Description
Problem
Compilation can't be used with run-time control flow. This stops some code from taking advantage of tape compilation.
Possible solution
Enable ReverseDiff's tape caching functionality to be used in cases with run-time control flow by introducing guarded/sub-tapes which are recompiled automatically if the instructions they contain are invalidated by a user-specified guard statement.
My implementation idea is that these guarded/sub-tapes live directly on normal compiled tapes as another type of AbstractInstruction
(if I'm correct in assuming that it doesn't fit inside SpecialInstruction
).
Here's a quick-and-dirty non-implementation showcasing the idea in action:
using ReverseDiff
import ReverseDiff: CompiledTape, GradientTape, compile, gradient!
mutable struct GuardedTape{F,T,G,V,C} # mutable because of `guard_value`
f::F
tape::CompiledTape{T}
guard_f::G
guard_value::V
cache::C
end
function guarded_tape(func, guard_func, input)
tape = GradientTape(func, input)
ctape = compile(tape)
guard_value = guard_func(input)
cache = Dict(guard_value => ctape)
return GuardedTape(func, ctape, guard_func, guard_value, cache)
end
function gradient!(gt::GuardedTape, input)
new_guard_value = gt.guard_f(input)
if new_guard_value != gt.guard_value
new_ctape = get!(gt.cache, new_guard_value) do
println("Recompiling")
tape = GradientTape(gt.f, input)
compile(tape)
end
gt.guard_value = new_guard_value
gt.tape = new_ctape
end
gradient!(gt.tape, input)
end
f(x) = x[1] > 1 ? x[1]^ 3 : x[1]^2
input = [0.0]
gt = guarded_tape(f, x -> x[1]>1, input)
gradient!(gt, [0.1]) # No recompilation
gradient!(gt, [1.1]) # Recompilation triggered
gradient!(gt, [0.5]) # No recompilation
The soul of this is borrowed from JAX's static_argnums
/static_argnames
in jit
, where users can specify an argument(s) that, if changed, triggers the lookup/recompilation step. This is essentially value dispatch. I'm not sure on its performance implications.
Impact
The original context this project is the Turing package. Gradient-based methods like HMC and NUTS are the state-of-the-art for MCMC sampling and, as stated on Turing's GSoC projects page, their performance is greatly improved by the caching features of ReverseDiff. However, this is not universally applicable and more complicated models using other packages will normally contain unavoidable control flow.

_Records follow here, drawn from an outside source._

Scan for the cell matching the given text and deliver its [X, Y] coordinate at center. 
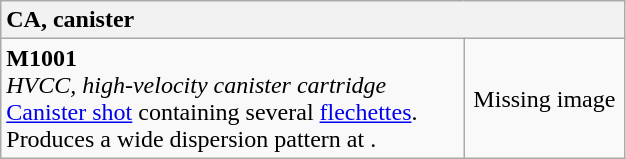
Missing image [544, 98]
CA, canister [313, 20]
M1001HVCC, high-velocity canister cartridgeCanister shot containing several flechettes. Produces a wide dispersion pattern at . [232, 98]
Search for the cell housing the specified text and yield its (X, Y) center coordinate. 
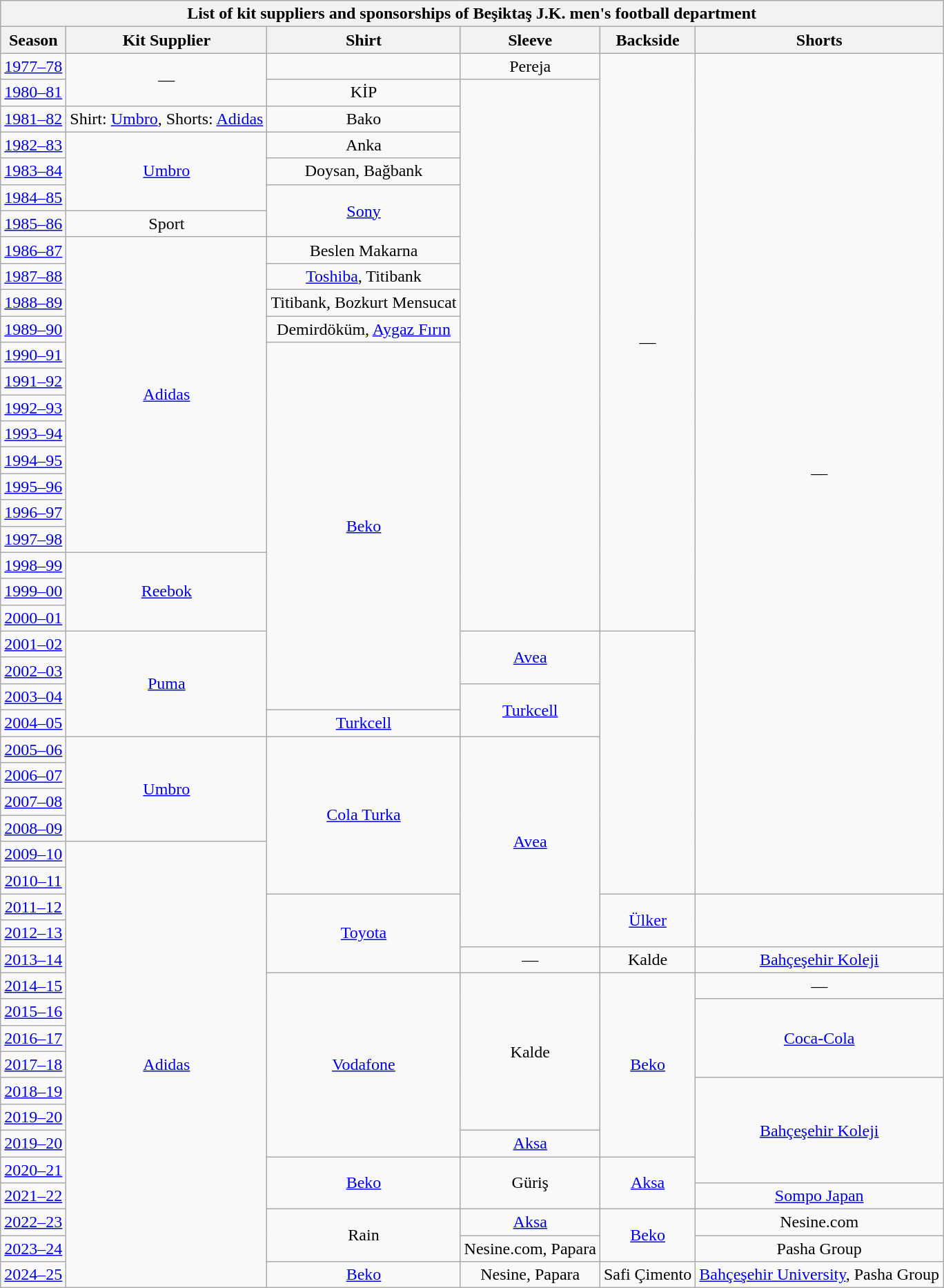
1996–97 (33, 513)
2002–03 (33, 670)
2023–24 (33, 1248)
Sompo Japan (820, 1196)
Bako (364, 119)
1995–96 (33, 486)
KİP (364, 92)
1982–83 (33, 145)
1989–90 (33, 329)
1992–93 (33, 408)
List of kit suppliers and sponsorships of Beşiktaş J.K. men's football department (472, 14)
2013–14 (33, 959)
Güriş (530, 1183)
Nesine.com, Papara (530, 1248)
Reebok (167, 591)
Coca-Cola (820, 1038)
Nesine.com (820, 1222)
Toshiba, Titibank (364, 276)
1987–88 (33, 276)
2006–07 (33, 776)
Nesine, Papara (530, 1275)
Sleeve (530, 40)
Shorts (820, 40)
1983–84 (33, 171)
2005–06 (33, 749)
Shirt: Umbro, Shorts: Adidas (167, 119)
1977–78 (33, 66)
2004–05 (33, 722)
2016–17 (33, 1038)
Cola Turka (364, 814)
1993–94 (33, 434)
1988–89 (33, 302)
Vodafone (364, 1064)
Shirt (364, 40)
Ülker (647, 920)
Sony (364, 210)
Season (33, 40)
Pasha Group (820, 1248)
2012–13 (33, 933)
2003–04 (33, 696)
Pereja (530, 66)
Anka (364, 145)
1985–86 (33, 224)
2010–11 (33, 881)
Safi Çimento (647, 1275)
2001–02 (33, 644)
1991–92 (33, 382)
1998–99 (33, 565)
2022–23 (33, 1222)
Titibank, Bozkurt Mensucat (364, 302)
1984–85 (33, 197)
2009–10 (33, 854)
1997–98 (33, 539)
2017–18 (33, 1064)
2011–12 (33, 907)
1990–91 (33, 355)
Rain (364, 1235)
2014–15 (33, 985)
1994–95 (33, 460)
2024–25 (33, 1275)
Puma (167, 683)
2007–08 (33, 802)
Toyota (364, 933)
2000–01 (33, 618)
Doysan, Bağbank (364, 171)
Demirdöküm, Aygaz Fırın (364, 329)
Sport (167, 224)
1980–81 (33, 92)
2018–19 (33, 1090)
Bahçeşehir University, Pasha Group (820, 1275)
1981–82 (33, 119)
Kit Supplier (167, 40)
Backside (647, 40)
1986–87 (33, 250)
2020–21 (33, 1170)
2015–16 (33, 1012)
1999–00 (33, 591)
2021–22 (33, 1196)
Beslen Makarna (364, 250)
2008–09 (33, 828)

More generally, the ability to efficiently differentiate through control flow will allow ReverseDiff to be more universally recommended in packages that rely on ForwardDiff. AD backend selection is a great feature in the SciML ecosystem, and many of its packages, such as Optimization, could benefit from this contribution by making AD backend selection a potential performance footgun as opposed to a (admittedly blatant but not trivial) correctness one.
While next generation AD backends such as Diffractor and Enzyme are a hot topic in the ecosystem at the moment, ReverseDiff is a package which has stood the test of time for its reliability and performance. For workloads such as those found in Turing, "out of the box" it is almost always faster than Zygote, especially in compiled mode. Zygote may sometimes be faster, but requires far more hand-tuning to reach the necessary speeds, most of which is inaccessible to end-users.

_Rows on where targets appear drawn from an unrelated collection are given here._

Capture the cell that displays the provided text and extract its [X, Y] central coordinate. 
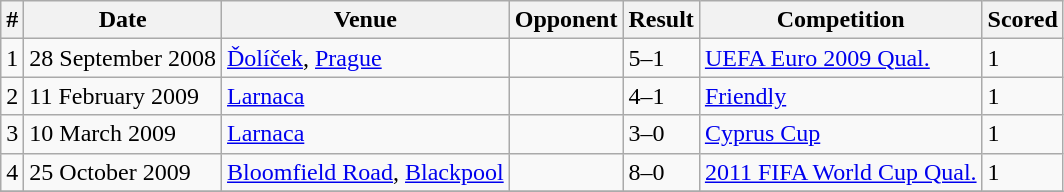
Bloomfield Road, Blackpool [366, 172]
5–1 [661, 58]
UEFA Euro 2009 Qual. [840, 58]
8–0 [661, 172]
Ďolíček, Prague [366, 58]
4 [12, 172]
Result [661, 20]
Cyprus Cup [840, 134]
Venue [366, 20]
11 February 2009 [123, 96]
25 October 2009 [123, 172]
2011 FIFA World Cup Qual. [840, 172]
10 March 2009 [123, 134]
# [12, 20]
3 [12, 134]
28 September 2008 [123, 58]
2 [12, 96]
Competition [840, 20]
Scored [1022, 20]
Friendly [840, 96]
3–0 [661, 134]
Opponent [566, 20]
4–1 [661, 96]
Date [123, 20]
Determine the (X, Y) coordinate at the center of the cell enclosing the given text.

ReverseDiff has a clear niche in the AD backend ecosystem: its target users are moderately performance sensitive with medium-to-high dimensional problems and it covers these very well with little to no hand-tuning. While Enzyme has incredible performance, which is a feature for the most performance-critical applications, it is neither trivial to use and tune, nor can it be applied in every situation due to some compatibility issues. In a similar vein, Zygote is a high performance solution that works great for applications heavy in linear algebra, but often requires significant hand-tuning.